ZM 306416 is a potent VEGFR inhibitor and has a different selectivity with other reported VEGFR inhibitors. Using A549-EGFRB cells for EGFRB assay revealed that ZM 306416 exhibited inhibitory activity on VEGFR with IC50 value of 670 nM [1]. When tested with human thyroid follicular cells, ZM 306416 treatment exhibited function on reducing VEGFR2 phosphorylation and inhibiting endogenous, steady-state levels of p42/44 MAPK phosphorylation [4].

References:
1.  Antczak, C., et al., A high-content biosensor-based screen identifies cell-permeable activators and inhibitors of EGFR function: implications in drug discovery. J Biomol Screen, 2012. 17(7): p. 885-99.
2.  Choi KJ, Baik IH, Ye SK et al. Molecular Targeted Therapy for Hepatocellular Carcinoma: Present Status and Future Directions. Biol Pharm Bull. 2015;38(7):986-91.

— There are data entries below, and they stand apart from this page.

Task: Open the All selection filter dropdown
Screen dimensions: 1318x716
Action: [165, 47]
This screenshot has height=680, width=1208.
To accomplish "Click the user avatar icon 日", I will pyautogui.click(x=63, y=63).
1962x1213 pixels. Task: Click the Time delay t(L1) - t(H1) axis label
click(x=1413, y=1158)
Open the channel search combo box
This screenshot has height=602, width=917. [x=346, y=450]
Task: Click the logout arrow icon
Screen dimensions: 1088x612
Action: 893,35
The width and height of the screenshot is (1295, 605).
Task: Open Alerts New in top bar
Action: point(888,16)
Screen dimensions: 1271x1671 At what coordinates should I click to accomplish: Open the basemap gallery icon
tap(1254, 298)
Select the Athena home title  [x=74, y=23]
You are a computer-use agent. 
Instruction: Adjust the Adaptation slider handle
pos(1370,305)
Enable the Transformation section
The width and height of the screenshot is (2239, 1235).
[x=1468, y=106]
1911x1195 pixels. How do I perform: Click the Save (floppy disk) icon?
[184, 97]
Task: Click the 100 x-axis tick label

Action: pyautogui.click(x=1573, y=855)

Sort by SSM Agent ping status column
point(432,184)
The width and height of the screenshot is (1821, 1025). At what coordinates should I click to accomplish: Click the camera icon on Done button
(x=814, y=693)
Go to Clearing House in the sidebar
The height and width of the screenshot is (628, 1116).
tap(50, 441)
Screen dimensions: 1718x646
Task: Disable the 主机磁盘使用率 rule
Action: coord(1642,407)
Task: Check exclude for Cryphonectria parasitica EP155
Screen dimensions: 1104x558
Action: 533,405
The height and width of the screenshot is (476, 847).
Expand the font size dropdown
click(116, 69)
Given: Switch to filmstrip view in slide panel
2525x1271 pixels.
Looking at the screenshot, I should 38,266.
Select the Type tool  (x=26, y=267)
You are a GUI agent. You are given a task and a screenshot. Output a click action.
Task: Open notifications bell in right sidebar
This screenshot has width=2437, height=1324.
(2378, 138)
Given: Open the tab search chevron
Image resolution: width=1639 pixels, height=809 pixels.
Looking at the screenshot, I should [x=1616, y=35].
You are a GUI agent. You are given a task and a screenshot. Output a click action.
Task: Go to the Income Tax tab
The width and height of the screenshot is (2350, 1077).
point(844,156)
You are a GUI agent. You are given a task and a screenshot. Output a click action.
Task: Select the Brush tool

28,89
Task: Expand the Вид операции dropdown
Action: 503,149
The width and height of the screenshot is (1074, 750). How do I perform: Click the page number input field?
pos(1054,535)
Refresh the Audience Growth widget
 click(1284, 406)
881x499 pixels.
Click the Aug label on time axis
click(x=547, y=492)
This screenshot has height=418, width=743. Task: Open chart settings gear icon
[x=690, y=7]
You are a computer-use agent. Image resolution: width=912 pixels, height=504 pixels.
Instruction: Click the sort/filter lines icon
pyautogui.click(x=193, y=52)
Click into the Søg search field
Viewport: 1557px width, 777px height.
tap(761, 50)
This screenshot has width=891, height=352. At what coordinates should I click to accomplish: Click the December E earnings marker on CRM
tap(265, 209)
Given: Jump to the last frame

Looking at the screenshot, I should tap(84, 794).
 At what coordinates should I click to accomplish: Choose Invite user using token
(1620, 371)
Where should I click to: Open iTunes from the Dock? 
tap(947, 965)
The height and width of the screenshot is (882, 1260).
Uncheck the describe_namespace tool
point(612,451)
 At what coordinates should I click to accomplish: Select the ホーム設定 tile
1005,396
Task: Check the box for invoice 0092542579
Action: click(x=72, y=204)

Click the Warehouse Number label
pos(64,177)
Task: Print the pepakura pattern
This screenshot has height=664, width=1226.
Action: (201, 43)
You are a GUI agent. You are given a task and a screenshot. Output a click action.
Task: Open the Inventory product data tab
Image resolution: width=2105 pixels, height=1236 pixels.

3.  Choi, K.J., et al., Molecular Targeted Therapy for Hepatocellular Carcinoma: Present Status and Future Directions. Biol Pharm Bull, 2015. 38(7): p. 986-91.
4.  Susarla, R., J.C. Watkinson, and M.C. Eggo, Regulation of human thyroid follicular cell function by inhibition of vascular endothelial growth factor receptor signalling. Mol Cell Endocrinol, 2012. 351(2): p. 199-207.